That was my point! My humor is getting lost in this forum. I'm gonna have a talk with Horse. I think he has that filter on again.


----------



## CRASHGATE3 (Jan 25, 2007)

the lancaster kicks ass said:


> if it makes it any better we don't bitch about anyone else anything like we do to the French, you being a Brit i'm sure i don't have to explain why



Lanc
I work for a French company and have French bosses........don't get me started !!


----------



## Matt308 (Jan 25, 2007)

Oh yeah! Get started CrashGate....


----------



## the lancaster kicks ass (Jan 26, 2007)

yeah i love anything even close to being anti-French!


----------



## Matt308 (Jan 26, 2007)

And the Piss on French thread is ruined because Marcel showed up. He's a nice guy, so we need to continue the fun somewhere else.

It would be like making fun of Lanc when he's not around. Takes the edge right off.


----------



## the lancaster kicks ass (Jan 26, 2007)
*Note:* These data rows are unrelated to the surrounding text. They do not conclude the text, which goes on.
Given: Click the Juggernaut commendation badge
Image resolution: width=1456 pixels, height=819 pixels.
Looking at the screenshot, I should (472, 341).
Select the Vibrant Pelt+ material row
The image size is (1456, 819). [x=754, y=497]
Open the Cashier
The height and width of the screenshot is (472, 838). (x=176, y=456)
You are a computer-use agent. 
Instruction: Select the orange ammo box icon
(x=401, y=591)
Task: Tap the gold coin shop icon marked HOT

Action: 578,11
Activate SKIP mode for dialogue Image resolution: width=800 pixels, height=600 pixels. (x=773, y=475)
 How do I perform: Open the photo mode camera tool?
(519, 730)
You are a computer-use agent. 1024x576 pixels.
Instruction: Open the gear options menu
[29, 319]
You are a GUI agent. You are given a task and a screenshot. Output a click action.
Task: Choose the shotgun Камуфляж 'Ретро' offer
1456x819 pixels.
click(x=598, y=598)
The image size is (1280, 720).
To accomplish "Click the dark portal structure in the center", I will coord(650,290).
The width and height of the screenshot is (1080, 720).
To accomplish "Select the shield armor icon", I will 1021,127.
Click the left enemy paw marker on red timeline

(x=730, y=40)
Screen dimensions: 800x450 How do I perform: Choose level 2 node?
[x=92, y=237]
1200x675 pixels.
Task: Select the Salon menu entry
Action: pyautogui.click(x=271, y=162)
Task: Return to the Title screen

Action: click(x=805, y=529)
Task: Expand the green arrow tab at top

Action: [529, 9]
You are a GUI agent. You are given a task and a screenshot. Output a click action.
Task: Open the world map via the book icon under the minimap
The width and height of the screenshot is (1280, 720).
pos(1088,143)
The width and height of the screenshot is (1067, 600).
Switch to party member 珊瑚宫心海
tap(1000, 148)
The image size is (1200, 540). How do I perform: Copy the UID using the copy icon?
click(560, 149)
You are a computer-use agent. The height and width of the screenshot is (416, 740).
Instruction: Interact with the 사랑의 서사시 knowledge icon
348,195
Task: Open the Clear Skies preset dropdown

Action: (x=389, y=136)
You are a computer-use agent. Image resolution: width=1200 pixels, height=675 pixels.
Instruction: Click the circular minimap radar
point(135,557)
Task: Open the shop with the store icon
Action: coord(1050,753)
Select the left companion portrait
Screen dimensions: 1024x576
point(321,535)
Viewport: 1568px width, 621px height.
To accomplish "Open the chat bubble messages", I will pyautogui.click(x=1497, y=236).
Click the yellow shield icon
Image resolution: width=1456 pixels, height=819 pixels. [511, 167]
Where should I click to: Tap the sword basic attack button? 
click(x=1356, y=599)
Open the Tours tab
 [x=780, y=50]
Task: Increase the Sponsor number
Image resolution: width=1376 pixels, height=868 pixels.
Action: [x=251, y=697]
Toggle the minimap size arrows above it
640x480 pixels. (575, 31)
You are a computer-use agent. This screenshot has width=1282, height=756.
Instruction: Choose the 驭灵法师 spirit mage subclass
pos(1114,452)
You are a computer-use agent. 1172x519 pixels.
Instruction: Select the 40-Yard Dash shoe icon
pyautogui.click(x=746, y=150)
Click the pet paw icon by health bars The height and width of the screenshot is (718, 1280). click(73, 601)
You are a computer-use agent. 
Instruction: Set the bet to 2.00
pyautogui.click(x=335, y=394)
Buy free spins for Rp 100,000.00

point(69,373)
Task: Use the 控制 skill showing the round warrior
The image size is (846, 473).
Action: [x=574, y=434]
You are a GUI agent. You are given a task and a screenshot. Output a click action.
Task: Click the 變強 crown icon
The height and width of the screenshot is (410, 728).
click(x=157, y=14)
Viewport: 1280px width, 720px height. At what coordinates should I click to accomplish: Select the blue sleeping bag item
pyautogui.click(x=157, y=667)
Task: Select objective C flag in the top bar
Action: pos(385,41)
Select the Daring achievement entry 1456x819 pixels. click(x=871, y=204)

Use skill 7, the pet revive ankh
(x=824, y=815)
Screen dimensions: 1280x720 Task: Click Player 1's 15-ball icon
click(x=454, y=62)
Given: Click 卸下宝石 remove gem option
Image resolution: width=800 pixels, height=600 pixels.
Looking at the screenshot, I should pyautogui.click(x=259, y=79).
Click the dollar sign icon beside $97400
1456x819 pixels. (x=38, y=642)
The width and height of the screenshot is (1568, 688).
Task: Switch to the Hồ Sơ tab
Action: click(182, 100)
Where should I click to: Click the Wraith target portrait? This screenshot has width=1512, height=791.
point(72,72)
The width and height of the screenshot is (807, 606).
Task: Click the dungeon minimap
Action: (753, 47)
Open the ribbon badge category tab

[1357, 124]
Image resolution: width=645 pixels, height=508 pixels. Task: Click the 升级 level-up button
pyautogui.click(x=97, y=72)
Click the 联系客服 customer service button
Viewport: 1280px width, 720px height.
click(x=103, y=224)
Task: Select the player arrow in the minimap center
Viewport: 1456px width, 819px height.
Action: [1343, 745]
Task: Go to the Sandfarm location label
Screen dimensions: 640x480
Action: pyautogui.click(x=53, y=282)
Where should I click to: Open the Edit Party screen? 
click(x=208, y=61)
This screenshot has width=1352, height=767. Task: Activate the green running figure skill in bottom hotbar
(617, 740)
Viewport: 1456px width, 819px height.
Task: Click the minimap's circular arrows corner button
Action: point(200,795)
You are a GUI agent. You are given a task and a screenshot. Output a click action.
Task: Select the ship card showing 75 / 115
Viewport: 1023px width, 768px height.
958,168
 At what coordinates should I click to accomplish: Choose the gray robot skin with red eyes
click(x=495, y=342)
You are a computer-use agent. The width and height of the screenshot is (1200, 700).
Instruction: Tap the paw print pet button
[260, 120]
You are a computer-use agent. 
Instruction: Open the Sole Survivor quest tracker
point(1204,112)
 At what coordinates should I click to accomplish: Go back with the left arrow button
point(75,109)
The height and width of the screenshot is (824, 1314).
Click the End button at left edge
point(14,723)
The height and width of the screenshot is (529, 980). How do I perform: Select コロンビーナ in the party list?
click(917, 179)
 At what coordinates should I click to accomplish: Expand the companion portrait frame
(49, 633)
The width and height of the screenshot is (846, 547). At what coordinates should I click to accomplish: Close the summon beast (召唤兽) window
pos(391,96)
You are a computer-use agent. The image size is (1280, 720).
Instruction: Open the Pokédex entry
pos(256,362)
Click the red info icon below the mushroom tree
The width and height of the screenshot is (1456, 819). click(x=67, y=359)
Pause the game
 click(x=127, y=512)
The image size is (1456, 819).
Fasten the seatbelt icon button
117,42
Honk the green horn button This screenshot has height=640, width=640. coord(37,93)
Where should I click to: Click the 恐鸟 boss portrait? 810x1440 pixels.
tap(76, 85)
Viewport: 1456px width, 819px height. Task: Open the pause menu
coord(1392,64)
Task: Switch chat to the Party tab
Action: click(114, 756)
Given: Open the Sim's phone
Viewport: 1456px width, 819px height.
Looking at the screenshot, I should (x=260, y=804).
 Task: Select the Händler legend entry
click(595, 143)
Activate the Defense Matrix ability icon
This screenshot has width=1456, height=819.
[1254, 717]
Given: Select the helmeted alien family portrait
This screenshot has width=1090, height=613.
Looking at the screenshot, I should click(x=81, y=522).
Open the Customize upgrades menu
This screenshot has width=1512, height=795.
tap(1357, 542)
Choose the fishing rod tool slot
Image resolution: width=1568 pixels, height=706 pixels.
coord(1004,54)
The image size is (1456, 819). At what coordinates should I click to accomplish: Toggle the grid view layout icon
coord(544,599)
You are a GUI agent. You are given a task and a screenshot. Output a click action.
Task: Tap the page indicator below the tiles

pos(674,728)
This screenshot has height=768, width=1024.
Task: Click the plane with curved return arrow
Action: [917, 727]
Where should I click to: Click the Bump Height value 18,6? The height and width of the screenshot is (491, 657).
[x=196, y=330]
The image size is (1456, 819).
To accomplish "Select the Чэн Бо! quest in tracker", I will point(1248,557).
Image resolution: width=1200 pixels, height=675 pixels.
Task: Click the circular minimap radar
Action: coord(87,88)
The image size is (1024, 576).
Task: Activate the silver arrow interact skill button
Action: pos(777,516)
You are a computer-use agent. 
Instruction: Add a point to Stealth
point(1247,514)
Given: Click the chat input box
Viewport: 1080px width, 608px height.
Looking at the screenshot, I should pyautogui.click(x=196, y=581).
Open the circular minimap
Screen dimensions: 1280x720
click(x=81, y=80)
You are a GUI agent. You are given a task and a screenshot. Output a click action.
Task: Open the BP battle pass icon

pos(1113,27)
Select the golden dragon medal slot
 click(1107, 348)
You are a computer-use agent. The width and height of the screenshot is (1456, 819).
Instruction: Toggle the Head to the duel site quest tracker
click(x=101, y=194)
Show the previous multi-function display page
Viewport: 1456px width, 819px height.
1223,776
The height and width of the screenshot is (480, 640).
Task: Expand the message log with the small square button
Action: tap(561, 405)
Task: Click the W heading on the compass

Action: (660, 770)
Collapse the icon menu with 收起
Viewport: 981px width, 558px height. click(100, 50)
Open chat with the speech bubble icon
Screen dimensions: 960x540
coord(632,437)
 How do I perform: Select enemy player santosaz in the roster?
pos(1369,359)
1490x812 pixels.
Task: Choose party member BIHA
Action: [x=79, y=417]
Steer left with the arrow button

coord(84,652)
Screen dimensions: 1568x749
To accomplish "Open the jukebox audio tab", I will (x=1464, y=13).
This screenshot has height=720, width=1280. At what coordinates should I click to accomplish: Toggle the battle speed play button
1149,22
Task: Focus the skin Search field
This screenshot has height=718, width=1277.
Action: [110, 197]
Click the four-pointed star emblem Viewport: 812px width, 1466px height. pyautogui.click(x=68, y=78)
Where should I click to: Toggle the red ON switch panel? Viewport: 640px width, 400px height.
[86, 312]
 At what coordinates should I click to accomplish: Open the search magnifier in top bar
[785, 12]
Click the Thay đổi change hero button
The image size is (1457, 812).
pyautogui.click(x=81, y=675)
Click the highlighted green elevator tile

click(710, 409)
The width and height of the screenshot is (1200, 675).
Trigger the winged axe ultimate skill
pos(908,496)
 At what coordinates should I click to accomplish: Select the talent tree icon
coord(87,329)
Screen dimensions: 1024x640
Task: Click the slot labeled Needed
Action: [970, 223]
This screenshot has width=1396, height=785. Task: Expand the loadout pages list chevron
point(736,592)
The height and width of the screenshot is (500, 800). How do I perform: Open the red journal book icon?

but the French are so easy we don't need them around, besides some other @sshole's turned up in another thread shouting his mouth off in defence of the French so we'll see how that one turns out


----------



## Matt308 (Jan 26, 2007)

Oooo! Really which one?!


----------



## the lancaster kicks ass (Jan 26, 2007)

one about French aces... i know i laughed at that concept too


----------



## Matt308 (Jan 26, 2007)

I'm there ------------------------------------->


----------



## the lancaster kicks ass (Jan 26, 2007)

his defence of the French is laughable, but i took offence at the comment about us running from Calais...........


----------



## DerAdlerIstGelandet (Jan 26, 2007)

Hmmm....I will have to go to this thread.....


----------



## the lancaster kicks ass (Jan 27, 2007)

what do you guys think of his attitude? bearing in mind all 3 of his posts have been along the same line.........


----------



## DerAdlerIstGelandet (Jan 27, 2007)

I gave him a warning. It is okay to disagree with you but he can do it a bit differently especially since he has all of 3 posts.

The things he accuses you of, he does in his post.


----------